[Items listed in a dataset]
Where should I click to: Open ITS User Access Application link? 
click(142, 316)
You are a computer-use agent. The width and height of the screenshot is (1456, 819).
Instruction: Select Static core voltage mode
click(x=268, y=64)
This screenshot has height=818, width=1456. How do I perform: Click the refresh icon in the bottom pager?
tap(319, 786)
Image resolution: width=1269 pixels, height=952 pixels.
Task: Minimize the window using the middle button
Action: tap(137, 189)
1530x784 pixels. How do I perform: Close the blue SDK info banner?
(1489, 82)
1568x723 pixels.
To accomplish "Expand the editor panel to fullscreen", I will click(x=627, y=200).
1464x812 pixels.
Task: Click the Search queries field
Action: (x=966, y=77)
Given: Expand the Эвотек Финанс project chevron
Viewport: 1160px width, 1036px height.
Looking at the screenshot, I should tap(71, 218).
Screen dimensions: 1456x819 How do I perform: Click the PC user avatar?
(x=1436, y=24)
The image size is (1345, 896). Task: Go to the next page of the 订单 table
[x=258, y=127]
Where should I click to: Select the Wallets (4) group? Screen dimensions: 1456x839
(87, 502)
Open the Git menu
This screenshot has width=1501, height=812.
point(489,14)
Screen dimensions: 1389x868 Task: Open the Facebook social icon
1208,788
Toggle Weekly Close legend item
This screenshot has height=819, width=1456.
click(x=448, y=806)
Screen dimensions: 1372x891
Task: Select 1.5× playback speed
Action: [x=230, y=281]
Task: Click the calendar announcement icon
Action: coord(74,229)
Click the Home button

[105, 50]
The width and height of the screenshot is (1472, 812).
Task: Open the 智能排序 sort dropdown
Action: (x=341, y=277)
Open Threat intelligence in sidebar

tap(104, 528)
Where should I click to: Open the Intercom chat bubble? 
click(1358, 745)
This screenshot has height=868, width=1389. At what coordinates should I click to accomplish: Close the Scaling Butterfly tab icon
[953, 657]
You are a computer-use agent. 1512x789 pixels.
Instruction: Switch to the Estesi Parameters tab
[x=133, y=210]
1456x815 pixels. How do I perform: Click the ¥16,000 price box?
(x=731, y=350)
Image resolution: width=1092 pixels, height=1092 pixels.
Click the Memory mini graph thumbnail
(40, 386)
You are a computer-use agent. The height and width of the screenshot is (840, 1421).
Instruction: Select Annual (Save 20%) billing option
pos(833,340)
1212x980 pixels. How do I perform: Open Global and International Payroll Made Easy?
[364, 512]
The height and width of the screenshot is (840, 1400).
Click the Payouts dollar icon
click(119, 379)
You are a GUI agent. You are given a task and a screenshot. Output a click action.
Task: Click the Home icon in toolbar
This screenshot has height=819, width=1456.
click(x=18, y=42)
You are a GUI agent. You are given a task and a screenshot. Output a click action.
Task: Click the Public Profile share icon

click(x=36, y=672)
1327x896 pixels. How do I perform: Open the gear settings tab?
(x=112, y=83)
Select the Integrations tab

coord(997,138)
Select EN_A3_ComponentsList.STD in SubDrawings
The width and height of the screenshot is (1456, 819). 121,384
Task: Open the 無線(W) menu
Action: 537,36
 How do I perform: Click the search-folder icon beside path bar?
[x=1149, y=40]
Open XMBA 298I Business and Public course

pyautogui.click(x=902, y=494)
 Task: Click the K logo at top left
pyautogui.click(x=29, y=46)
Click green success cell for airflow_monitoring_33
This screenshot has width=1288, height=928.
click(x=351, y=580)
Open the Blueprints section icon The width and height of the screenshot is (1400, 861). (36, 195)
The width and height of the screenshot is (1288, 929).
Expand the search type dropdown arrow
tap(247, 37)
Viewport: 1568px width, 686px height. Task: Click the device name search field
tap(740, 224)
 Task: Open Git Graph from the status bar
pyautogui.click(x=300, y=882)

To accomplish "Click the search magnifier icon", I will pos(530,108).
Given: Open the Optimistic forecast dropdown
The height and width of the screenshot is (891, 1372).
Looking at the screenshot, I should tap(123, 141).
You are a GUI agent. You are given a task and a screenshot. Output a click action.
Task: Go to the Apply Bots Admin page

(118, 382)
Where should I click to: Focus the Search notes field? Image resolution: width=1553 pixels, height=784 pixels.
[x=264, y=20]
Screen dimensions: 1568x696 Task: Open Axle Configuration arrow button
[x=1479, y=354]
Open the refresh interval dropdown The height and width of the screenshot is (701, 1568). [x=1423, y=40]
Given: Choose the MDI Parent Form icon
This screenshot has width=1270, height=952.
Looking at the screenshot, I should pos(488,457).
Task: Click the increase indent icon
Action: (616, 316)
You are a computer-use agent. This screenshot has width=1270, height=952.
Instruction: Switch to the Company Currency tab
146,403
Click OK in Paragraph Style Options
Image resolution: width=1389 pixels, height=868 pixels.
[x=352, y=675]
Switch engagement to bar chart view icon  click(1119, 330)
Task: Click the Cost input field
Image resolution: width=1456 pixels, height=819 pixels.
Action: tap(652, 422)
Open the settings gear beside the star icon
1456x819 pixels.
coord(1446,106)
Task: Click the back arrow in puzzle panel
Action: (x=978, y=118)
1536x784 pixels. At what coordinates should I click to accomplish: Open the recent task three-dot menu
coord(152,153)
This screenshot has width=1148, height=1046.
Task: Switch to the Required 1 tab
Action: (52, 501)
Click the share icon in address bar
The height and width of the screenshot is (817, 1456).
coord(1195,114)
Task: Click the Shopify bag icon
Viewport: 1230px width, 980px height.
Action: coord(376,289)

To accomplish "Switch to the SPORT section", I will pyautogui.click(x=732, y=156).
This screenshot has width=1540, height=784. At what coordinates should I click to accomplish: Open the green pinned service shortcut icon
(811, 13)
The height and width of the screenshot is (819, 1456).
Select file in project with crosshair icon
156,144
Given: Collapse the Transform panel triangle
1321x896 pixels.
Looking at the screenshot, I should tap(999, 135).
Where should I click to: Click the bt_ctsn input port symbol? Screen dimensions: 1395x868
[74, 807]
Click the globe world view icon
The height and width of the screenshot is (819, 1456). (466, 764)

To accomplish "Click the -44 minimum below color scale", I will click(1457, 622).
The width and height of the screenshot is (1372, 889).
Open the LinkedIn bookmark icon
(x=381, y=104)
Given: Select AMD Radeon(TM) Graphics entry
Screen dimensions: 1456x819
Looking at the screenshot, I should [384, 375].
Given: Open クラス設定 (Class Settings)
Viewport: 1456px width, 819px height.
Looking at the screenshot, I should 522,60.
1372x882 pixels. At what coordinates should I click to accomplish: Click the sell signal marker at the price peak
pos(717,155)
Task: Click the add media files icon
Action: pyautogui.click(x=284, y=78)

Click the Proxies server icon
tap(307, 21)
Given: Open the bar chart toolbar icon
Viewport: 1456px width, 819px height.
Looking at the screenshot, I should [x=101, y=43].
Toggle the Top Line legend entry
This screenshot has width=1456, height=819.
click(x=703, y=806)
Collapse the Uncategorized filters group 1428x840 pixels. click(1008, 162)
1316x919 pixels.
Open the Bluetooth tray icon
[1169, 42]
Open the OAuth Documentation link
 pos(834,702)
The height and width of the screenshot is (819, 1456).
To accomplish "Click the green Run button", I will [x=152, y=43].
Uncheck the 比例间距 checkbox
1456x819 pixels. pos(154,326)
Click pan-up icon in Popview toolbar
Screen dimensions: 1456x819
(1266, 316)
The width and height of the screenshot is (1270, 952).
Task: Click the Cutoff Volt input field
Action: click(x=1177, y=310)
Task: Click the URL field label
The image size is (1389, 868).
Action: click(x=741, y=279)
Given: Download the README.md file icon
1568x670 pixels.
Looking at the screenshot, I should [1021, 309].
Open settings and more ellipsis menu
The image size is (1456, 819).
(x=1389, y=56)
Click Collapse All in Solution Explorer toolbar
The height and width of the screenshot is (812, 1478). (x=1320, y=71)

Directions:
The answer must consist solely of the number of lines in the entries that contain the word "agent".

Completed task:
7